TASK ITEM
What you return should be the lines from the first line of the records below through the line holding "Task: Click the お問合せいただきありがとうございます line", unchanged.

*** EXERCISE INPUTS ***

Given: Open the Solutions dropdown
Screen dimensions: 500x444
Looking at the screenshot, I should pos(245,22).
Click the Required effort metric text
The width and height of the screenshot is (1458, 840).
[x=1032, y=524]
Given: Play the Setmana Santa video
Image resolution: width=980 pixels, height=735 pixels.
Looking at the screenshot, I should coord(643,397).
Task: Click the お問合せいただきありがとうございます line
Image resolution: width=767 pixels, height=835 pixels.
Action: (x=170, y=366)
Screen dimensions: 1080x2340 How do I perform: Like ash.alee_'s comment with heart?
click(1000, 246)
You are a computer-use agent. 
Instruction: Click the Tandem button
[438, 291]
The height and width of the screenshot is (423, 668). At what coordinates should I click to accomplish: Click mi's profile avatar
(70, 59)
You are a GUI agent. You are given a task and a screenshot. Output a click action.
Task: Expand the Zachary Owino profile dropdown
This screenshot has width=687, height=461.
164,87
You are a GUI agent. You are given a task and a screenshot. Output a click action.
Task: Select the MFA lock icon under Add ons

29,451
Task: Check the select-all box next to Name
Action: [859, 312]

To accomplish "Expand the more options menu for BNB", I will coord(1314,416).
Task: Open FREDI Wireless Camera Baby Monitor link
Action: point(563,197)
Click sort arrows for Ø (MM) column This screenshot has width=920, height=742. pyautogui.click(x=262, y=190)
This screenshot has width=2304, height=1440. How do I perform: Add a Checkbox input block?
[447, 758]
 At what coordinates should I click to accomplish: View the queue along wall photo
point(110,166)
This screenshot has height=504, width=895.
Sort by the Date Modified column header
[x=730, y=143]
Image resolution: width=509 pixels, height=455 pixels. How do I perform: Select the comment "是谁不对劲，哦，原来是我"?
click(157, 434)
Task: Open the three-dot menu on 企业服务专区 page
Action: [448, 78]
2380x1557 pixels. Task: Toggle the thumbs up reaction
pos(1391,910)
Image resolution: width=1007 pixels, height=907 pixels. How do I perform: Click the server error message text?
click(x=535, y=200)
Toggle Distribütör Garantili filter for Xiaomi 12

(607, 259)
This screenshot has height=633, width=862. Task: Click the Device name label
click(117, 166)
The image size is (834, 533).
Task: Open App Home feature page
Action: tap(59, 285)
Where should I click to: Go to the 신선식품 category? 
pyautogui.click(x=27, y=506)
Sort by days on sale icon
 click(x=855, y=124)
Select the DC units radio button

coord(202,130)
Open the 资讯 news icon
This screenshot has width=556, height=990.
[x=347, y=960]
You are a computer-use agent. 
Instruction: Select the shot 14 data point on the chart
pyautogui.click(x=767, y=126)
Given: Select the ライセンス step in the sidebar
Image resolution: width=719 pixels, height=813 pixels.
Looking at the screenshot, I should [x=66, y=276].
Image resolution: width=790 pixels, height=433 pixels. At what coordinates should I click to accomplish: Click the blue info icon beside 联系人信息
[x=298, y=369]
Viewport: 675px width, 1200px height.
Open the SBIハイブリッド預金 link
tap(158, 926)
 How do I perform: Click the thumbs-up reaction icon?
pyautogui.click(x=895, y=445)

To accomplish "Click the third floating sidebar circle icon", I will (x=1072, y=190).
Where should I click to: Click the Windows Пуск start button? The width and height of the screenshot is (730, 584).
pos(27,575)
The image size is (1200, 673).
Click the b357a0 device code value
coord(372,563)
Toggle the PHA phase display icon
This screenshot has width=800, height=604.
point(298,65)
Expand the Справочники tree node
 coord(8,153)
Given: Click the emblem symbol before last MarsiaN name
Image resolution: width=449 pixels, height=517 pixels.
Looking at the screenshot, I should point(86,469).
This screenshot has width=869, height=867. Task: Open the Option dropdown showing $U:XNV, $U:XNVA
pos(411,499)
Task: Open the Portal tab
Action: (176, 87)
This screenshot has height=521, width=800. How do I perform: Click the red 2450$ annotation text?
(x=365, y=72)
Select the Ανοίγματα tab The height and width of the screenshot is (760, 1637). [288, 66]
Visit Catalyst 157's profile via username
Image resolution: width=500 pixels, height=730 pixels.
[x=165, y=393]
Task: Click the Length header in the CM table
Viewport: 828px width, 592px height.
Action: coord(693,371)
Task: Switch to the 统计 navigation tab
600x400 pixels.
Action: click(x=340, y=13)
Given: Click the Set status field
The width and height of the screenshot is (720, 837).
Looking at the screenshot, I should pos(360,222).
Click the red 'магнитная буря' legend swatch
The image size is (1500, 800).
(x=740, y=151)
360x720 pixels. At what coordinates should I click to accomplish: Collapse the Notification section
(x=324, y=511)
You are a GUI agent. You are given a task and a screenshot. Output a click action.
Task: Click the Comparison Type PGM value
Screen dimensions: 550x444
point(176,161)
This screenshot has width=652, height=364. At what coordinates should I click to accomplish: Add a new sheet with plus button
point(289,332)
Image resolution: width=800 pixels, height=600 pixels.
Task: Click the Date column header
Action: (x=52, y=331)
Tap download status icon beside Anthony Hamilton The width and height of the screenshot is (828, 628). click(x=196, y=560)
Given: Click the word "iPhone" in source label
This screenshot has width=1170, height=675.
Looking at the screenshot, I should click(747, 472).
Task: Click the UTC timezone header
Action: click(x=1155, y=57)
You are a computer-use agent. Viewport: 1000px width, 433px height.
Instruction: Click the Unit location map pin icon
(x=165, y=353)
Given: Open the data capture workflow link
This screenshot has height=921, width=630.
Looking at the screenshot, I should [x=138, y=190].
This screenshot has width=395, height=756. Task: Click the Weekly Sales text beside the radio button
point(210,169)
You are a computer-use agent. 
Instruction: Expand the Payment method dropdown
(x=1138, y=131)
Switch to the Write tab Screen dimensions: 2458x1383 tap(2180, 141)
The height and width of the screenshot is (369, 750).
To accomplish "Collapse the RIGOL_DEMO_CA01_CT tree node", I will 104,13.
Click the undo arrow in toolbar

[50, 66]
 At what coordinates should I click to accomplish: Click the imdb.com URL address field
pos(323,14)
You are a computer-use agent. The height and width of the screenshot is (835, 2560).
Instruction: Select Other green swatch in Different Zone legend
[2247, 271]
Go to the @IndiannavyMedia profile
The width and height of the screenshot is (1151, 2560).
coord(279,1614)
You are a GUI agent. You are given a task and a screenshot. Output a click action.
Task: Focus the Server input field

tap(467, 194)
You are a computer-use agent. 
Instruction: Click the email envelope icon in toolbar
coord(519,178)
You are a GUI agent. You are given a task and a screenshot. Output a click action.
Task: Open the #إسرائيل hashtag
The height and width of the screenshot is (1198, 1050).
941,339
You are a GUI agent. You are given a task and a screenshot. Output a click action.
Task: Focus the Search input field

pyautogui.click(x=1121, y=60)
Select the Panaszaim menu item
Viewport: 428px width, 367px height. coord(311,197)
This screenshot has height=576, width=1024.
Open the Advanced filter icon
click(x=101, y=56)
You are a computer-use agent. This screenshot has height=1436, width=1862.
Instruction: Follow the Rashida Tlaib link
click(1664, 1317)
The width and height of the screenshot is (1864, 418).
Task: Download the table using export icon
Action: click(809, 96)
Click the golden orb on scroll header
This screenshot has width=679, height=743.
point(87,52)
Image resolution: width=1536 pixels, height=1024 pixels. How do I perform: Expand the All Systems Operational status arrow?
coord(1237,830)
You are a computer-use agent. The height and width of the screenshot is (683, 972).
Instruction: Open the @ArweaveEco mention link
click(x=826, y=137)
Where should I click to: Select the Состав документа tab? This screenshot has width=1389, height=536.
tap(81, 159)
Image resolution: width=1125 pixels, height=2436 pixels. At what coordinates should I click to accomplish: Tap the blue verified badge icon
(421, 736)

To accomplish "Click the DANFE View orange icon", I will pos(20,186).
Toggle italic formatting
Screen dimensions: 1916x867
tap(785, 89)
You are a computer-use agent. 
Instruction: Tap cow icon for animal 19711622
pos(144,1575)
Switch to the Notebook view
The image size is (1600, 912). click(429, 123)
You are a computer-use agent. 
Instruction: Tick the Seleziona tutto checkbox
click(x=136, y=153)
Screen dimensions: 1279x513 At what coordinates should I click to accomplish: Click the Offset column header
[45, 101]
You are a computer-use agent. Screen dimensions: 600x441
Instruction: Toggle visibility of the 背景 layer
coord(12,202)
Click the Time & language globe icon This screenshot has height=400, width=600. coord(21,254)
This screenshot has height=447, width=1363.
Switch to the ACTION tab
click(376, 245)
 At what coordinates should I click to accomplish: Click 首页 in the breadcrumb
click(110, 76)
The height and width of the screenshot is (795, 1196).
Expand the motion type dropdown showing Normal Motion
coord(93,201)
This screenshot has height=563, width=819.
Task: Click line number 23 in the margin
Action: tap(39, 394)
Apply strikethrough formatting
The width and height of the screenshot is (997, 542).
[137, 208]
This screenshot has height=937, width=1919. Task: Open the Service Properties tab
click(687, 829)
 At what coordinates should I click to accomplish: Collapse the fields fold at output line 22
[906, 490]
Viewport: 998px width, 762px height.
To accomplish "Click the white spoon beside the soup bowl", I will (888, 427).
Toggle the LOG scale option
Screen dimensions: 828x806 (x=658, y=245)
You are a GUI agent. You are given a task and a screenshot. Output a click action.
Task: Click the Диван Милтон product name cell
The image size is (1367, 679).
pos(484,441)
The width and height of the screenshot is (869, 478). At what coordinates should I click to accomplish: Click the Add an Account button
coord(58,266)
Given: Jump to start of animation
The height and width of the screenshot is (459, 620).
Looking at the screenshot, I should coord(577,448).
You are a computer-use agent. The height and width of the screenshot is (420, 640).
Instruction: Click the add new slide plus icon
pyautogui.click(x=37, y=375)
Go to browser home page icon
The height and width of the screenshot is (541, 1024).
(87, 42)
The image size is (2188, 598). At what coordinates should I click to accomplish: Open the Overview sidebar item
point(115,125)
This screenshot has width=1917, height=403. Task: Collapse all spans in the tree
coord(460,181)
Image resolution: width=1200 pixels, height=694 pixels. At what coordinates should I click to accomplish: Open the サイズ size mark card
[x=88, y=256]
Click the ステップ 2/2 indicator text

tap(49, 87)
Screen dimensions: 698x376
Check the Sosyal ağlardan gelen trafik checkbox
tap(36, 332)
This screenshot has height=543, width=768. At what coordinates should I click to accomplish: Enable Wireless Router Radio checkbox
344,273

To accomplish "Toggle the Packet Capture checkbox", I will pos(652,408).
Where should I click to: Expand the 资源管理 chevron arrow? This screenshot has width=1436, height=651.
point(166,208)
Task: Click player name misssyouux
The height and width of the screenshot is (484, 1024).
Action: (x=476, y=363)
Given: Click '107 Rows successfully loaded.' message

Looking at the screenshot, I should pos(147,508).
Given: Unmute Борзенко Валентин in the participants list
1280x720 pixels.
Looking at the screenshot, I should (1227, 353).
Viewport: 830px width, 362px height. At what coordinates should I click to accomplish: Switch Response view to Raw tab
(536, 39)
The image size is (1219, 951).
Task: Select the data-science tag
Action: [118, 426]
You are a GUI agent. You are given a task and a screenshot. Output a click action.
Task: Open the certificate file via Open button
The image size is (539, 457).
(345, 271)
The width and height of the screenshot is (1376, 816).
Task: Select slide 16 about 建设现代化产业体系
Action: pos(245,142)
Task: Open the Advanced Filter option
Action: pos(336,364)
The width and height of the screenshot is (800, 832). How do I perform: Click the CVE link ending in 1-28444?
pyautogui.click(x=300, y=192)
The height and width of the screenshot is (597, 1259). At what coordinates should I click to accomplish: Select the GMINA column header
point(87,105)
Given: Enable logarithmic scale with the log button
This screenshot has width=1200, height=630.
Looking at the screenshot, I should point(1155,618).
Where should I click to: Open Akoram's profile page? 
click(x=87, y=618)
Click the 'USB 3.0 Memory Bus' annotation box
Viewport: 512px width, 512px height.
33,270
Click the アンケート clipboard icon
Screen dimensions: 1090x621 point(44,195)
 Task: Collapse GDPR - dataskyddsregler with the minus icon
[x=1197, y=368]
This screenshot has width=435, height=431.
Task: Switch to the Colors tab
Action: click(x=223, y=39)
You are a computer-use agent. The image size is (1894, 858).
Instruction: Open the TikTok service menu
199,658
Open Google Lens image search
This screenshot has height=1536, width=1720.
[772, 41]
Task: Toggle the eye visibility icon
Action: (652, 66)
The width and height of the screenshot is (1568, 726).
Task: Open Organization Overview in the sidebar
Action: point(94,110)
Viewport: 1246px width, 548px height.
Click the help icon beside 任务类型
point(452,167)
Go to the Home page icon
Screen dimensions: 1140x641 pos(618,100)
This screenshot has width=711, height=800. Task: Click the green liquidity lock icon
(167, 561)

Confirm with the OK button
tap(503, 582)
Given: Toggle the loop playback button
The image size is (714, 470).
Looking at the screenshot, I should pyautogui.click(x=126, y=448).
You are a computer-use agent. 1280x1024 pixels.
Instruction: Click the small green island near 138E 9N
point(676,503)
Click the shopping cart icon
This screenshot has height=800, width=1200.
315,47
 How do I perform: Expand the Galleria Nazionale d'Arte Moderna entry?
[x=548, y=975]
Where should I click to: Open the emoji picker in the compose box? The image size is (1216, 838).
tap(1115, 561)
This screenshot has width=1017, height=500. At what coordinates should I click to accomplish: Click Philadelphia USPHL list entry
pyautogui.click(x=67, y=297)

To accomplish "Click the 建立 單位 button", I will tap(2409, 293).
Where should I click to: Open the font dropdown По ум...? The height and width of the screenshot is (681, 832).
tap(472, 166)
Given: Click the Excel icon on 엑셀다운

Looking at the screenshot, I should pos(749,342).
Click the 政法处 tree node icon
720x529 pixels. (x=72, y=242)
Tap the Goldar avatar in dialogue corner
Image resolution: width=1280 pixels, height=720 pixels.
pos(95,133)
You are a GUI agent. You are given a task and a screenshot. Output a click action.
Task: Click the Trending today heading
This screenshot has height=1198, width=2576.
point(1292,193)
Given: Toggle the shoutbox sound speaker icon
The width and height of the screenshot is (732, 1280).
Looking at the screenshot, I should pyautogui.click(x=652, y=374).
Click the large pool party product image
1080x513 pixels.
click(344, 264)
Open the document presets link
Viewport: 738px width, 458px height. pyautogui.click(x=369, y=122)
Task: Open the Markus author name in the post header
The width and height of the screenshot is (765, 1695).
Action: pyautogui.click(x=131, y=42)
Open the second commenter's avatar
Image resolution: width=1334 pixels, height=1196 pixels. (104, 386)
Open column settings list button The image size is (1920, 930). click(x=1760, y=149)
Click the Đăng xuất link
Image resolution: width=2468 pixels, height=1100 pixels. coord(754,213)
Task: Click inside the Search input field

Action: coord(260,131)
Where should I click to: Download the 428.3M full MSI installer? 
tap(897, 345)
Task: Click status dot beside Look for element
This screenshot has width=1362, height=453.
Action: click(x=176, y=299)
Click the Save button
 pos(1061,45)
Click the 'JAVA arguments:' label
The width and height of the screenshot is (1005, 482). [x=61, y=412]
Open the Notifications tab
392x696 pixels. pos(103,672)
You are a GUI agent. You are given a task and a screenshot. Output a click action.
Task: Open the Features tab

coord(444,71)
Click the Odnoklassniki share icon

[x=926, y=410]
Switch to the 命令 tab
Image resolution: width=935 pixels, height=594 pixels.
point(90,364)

*** End of EXERCISE INPUTS ***

TASK OUTPUT
Given: Open the Solutions dropdown
Screen dimensions: 500x444
Looking at the screenshot, I should pos(245,22).
Click the Required effort metric text
The width and height of the screenshot is (1458, 840).
[x=1032, y=524]
Given: Play the Setmana Santa video
Image resolution: width=980 pixels, height=735 pixels.
Looking at the screenshot, I should coord(643,397).
Task: Click the お問合せいただきありがとうございます line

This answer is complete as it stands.